Libertarianism also courses through vaccine hesitation, with parents who assert that government should not be able to tell them what to put in their bodies— a position often marketed as “the right to choose.”

“Having the government order them to do something reinforces conspiracy theories,” said Daniel Salmon, director of the Institute for Vaccine Safety at Johns Hopkins. “And people perceive their risk to be higher when it’s not voluntary.”

In reality, he said, one’s risk of harm is greater while driving to an airport than it is being on the airplane itself. But driving is voluntary and gives the illusion of control. People fear flying because they cannot control the plane. By extension, many childhood vaccines are not voluntary, which rattles those who prefer to believe they can control their health.

With so many different but deeply held convictions, public health experts struggle to design vaccine-positive campaigns.

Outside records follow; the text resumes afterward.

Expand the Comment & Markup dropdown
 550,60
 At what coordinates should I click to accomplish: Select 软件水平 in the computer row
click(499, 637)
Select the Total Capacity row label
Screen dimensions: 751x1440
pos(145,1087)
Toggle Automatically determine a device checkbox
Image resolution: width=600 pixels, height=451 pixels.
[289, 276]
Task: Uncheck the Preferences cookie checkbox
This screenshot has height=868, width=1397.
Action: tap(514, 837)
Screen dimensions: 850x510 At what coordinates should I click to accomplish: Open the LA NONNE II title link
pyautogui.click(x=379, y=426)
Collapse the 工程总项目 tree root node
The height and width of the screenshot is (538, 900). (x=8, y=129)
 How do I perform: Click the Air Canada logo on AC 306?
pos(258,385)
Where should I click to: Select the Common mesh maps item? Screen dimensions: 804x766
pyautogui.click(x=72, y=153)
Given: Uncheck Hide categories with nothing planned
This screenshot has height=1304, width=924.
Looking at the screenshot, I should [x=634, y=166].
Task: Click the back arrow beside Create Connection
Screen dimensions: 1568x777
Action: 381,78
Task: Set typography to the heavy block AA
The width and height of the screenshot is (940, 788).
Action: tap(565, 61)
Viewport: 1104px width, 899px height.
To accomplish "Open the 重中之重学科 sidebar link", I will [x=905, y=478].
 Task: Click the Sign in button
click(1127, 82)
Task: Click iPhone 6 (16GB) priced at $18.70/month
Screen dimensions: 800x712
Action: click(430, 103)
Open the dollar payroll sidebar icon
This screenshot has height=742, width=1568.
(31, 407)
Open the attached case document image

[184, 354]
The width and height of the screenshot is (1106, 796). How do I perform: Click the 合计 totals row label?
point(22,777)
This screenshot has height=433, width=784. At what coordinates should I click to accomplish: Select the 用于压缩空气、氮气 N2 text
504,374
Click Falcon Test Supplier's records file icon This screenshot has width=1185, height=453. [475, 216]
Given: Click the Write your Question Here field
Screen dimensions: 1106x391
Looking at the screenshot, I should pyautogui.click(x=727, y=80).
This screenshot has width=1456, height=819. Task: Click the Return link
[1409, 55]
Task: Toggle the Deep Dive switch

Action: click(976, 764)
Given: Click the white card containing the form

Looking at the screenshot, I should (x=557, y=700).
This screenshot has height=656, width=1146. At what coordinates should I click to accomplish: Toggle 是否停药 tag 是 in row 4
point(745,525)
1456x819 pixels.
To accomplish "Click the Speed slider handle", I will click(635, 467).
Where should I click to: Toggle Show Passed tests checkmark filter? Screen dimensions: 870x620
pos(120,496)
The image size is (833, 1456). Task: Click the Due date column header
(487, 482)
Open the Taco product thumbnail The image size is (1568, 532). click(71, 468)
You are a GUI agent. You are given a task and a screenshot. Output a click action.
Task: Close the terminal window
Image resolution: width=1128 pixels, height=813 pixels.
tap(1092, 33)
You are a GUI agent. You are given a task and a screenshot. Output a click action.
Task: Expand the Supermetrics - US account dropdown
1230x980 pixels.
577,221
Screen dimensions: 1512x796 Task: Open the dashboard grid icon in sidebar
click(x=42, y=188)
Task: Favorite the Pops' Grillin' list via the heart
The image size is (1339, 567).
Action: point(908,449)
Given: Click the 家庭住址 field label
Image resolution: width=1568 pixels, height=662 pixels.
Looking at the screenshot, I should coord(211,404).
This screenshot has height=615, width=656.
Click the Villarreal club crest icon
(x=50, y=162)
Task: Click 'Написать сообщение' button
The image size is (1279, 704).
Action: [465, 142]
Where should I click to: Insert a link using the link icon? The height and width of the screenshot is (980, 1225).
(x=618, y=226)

In 2017, researchers applied the six values of “the moral foundations theory” to vaccine attitudes, surveying 1,007 American parents.

The results were intriguing. Those most resistant to vaccines scored highest in two values: purity (“my body is a temple”) and liberty (“I want to make my child’s health care decisions”).

A third, said Saad B. Omer, director of Yale’s Global Health Institute and an author of the study, was also telling: deference to authority — a score indicating whether one was likely to adhere to the advice of experts like a pediatrician or the C.D.C. .

Dr. Salmon’s team at Johns Hopkins is working on an app to capture parents’ vaccine attitudes and to tailor information to persuade them to vaccinate their children.

Pediatricians are front-line persuaders, he said, and they should be compensated for the time it takes to educate parents.

Most experts note that physicians themselves, never mind parents, have no idea about the federal vaccine monitoring systems, which have been in place for more than 20 years.

“We ask parents in the first two years of their child’s life to protect them against 14 diseases, that most people don’t see, using fluids they don’t understand,” Dr. Offit said. “It’s time for us to stand back and explain ourselves better.”